Thanks to RobMD for his excellent work over the Malvern Show weekend! We were very pleased with the LPG information Rob and have already been in touch with the Countrywide Farmers with as view to signing up for cheaper fuel... let you know how we get on.

It was a very good weekend, blustery but not so much as to ruin the event. We met a few new faces and will TRY to remember your names, apologies if we get them wrong, but we are both as bad as each other!!!

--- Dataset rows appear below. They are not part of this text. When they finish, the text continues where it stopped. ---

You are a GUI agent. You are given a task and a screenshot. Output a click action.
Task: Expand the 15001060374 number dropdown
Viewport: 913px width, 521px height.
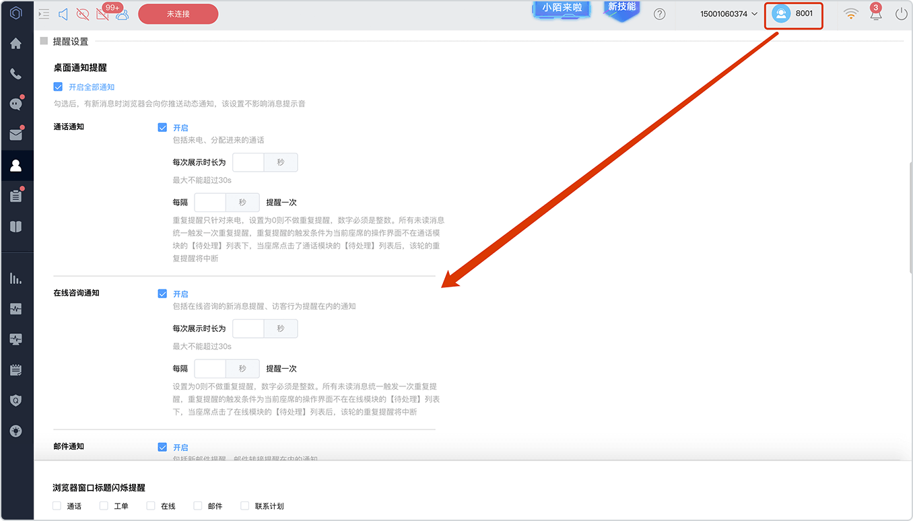[729, 14]
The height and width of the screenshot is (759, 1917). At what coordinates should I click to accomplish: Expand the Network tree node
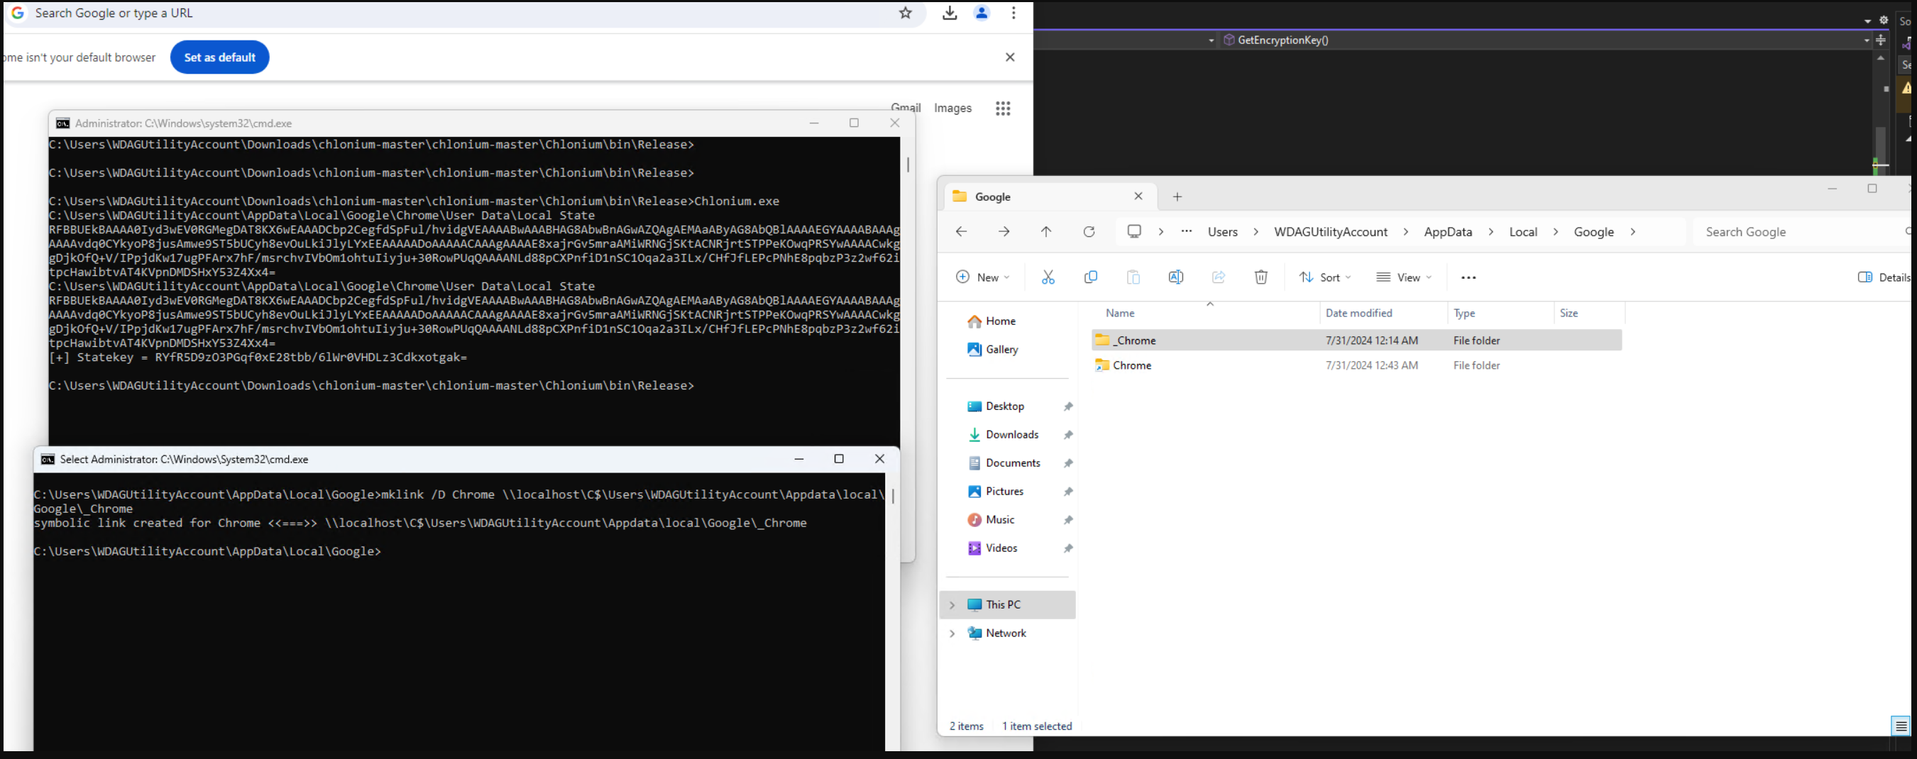click(x=952, y=633)
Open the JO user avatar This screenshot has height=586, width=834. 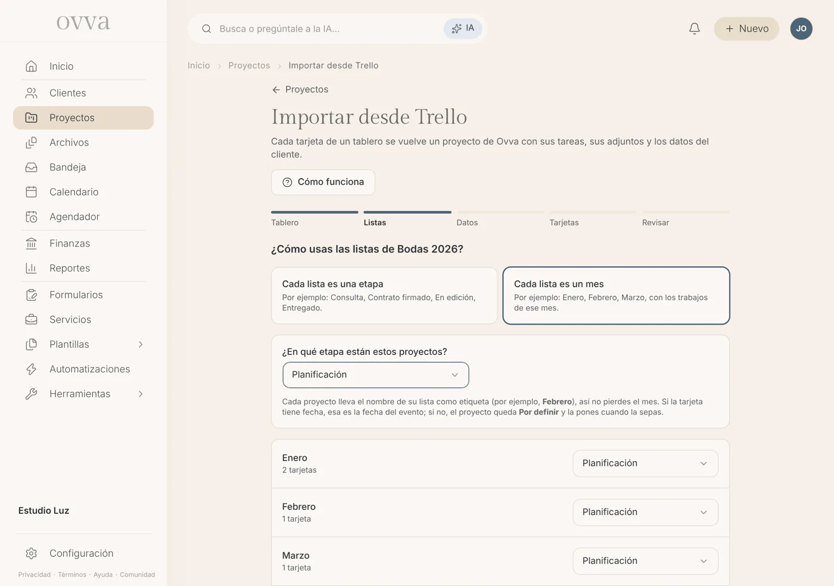pyautogui.click(x=801, y=29)
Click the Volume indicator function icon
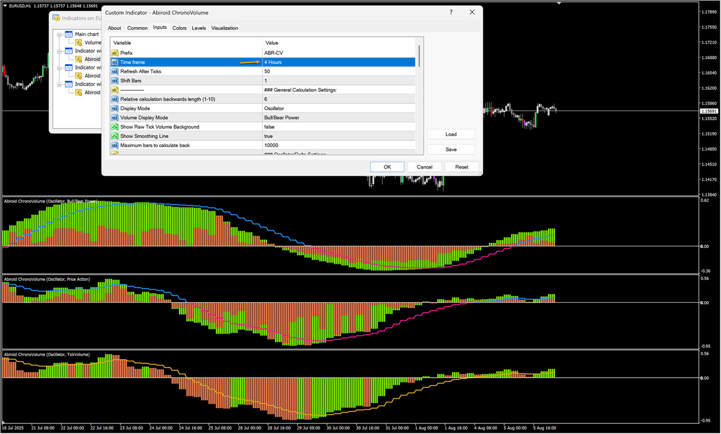Viewport: 721px width, 434px height. point(79,42)
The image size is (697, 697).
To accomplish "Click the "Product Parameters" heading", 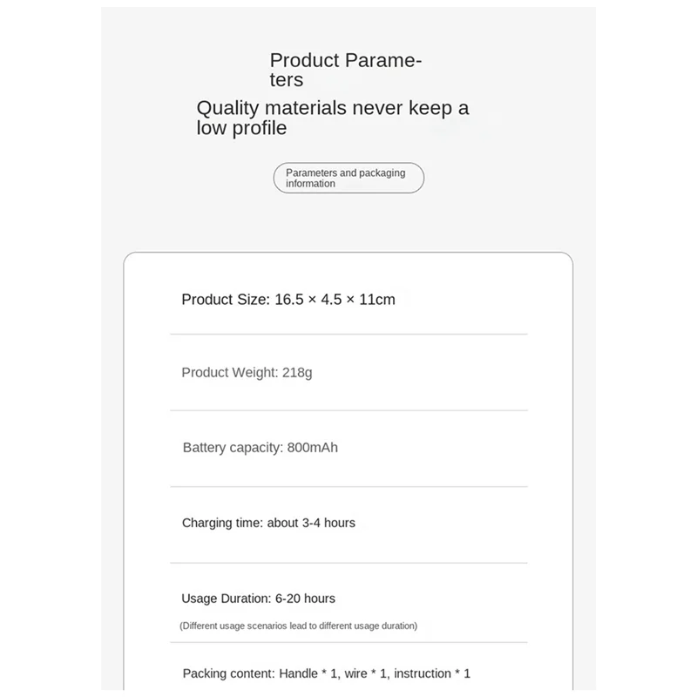I will (345, 70).
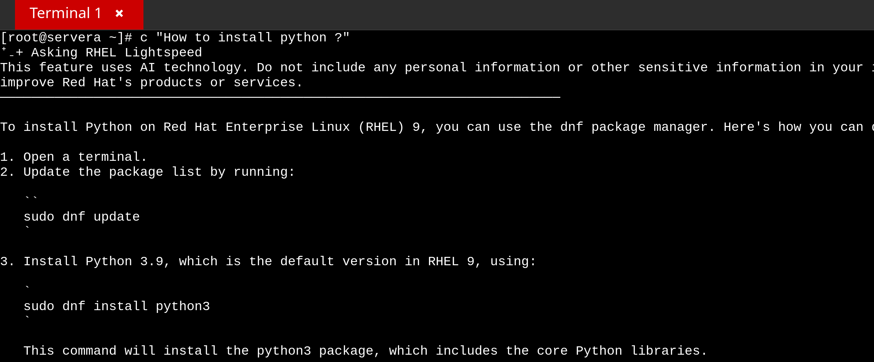Click "This command will install the python3" line
This screenshot has width=874, height=362.
click(365, 351)

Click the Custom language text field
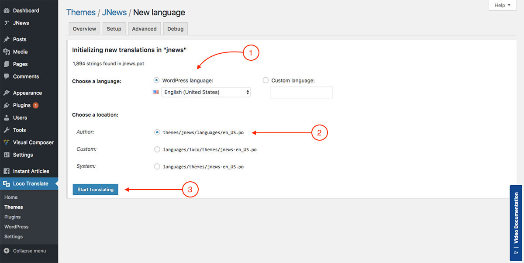[x=301, y=93]
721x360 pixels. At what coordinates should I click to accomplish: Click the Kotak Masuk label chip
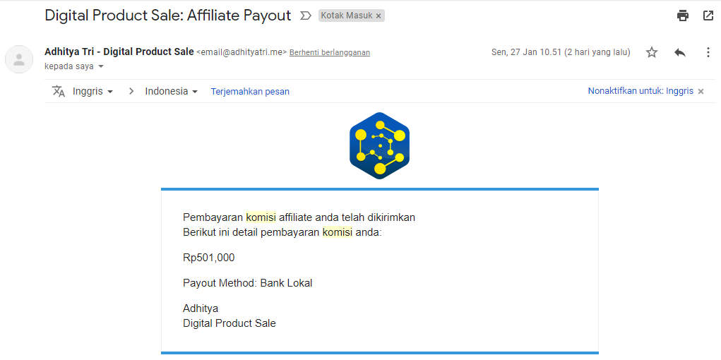[x=346, y=16]
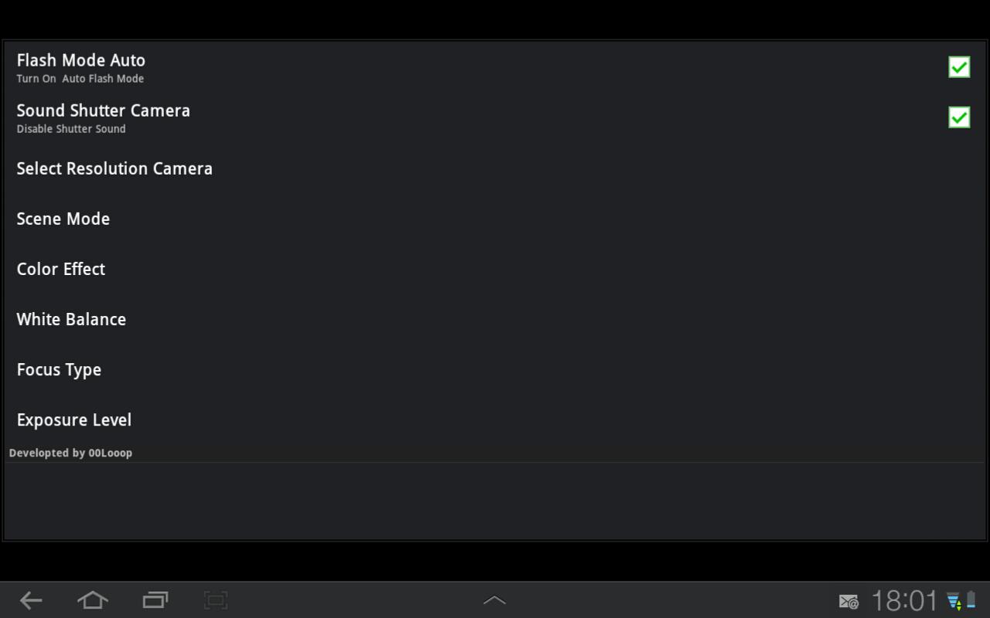Click the Developted by 00Looop text

(x=70, y=453)
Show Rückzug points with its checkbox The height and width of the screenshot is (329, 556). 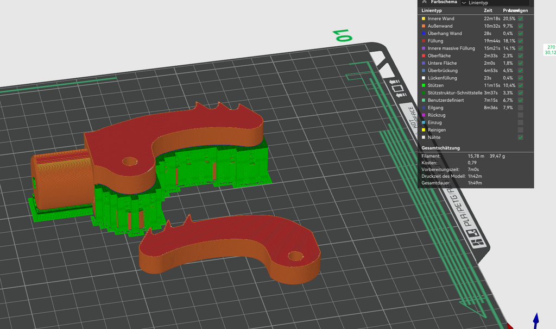tap(520, 115)
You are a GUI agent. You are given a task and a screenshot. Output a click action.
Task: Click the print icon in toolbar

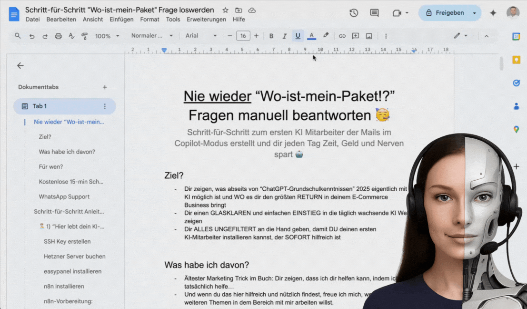coord(58,36)
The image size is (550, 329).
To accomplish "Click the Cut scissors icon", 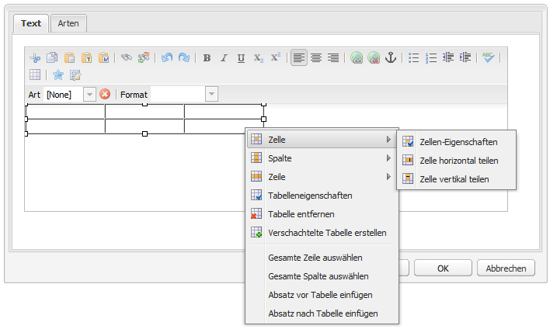I will click(35, 58).
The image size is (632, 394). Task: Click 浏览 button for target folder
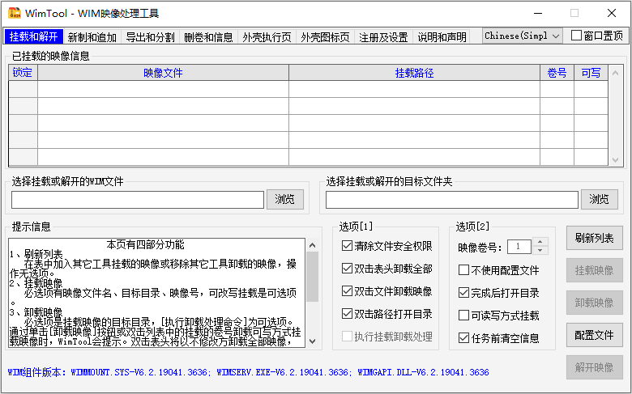pyautogui.click(x=599, y=199)
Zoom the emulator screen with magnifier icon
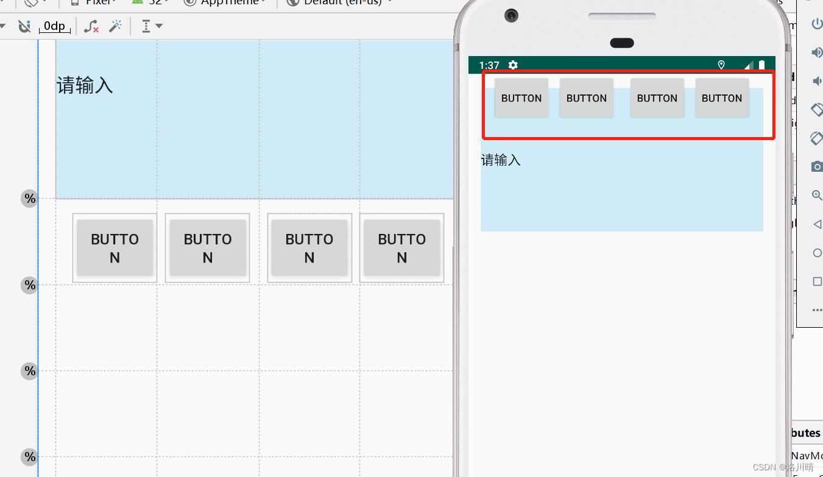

Many thanks again, here's to the next event for us, Shepton after our trip to France.

Sundial, J&T


----------



## LadyJ (May 9, 2005)

Thanks Rob & Beryl for sorting us all out at Malvern we had a great weekend chatting to all the new ones and also meeting up with some old faces, well not old, but ones we have meet before :lol: An99uk & Scottie Angie & George popped in on Sunday on their way back from the Bristol Meet so we had a piccy show in our van of the balloons (memo to self need a bigger van lol) Neverremberit John how is your doggy, so sorry to hear he had fallen out of the van hope all is ok with him. Note to Nuke Uncle Fester wants to pay his subs lol.he came back Sunday and collered Rob. :roll: To thoes of you who missed the meeting with Nuke on Saturday and the Tea Party at Rob & Beryls on Sunday we did try to catch you all but unfortunately some of you had vanished out for the day, and as nothing is organised it is all just spur of the moment meetings with us, we hope we will see you all again at another of the rallies soon.

Jacquie


----------



## RichardandMary (May 9, 2005)

Many thanks to Rob & Beryl for yet another great rally.

R&M


----------



## jarcadia (May 1, 2005)

Hi all 
Thanks to RobMD for all your hard work over the weekend, enjoyed the show. For once we were around for the tea party, nobody was brave enough to keep their awning up so we all sat around Rob and Beryl's van drinking tea and quickly dispersed when rain arrived. Thanks to Jacquie for bailing us out with a few tea bags, what would I have done without my morning cuppa.
See you at Shepton

Brian


----------



## Spacerunner (Mar 18, 2006)

May I add my thanks to Rob for the help and advice on my first rally and show attendance. Wife and I were both a bit apprehensive at attending such a large 'do'. We normally camp out at the back of beyond. I seemed to have spent most of the time wrestling with my newly purchased flag pole, and going off site to walk the brute!! ( No not the Missus!!). 
Was fun watching all the Fiammas go up and just as quickly stowed away again!! We visited Autosleepers on Monday and saw the results of an unlucky motorhomer who didn't get his awning down quick enough. Looked like he'll need a new side and they were looking very closely at his roof/wall seam as well. 8O . 
Will try to post the show photo I took from the top of that bump behind us.


----------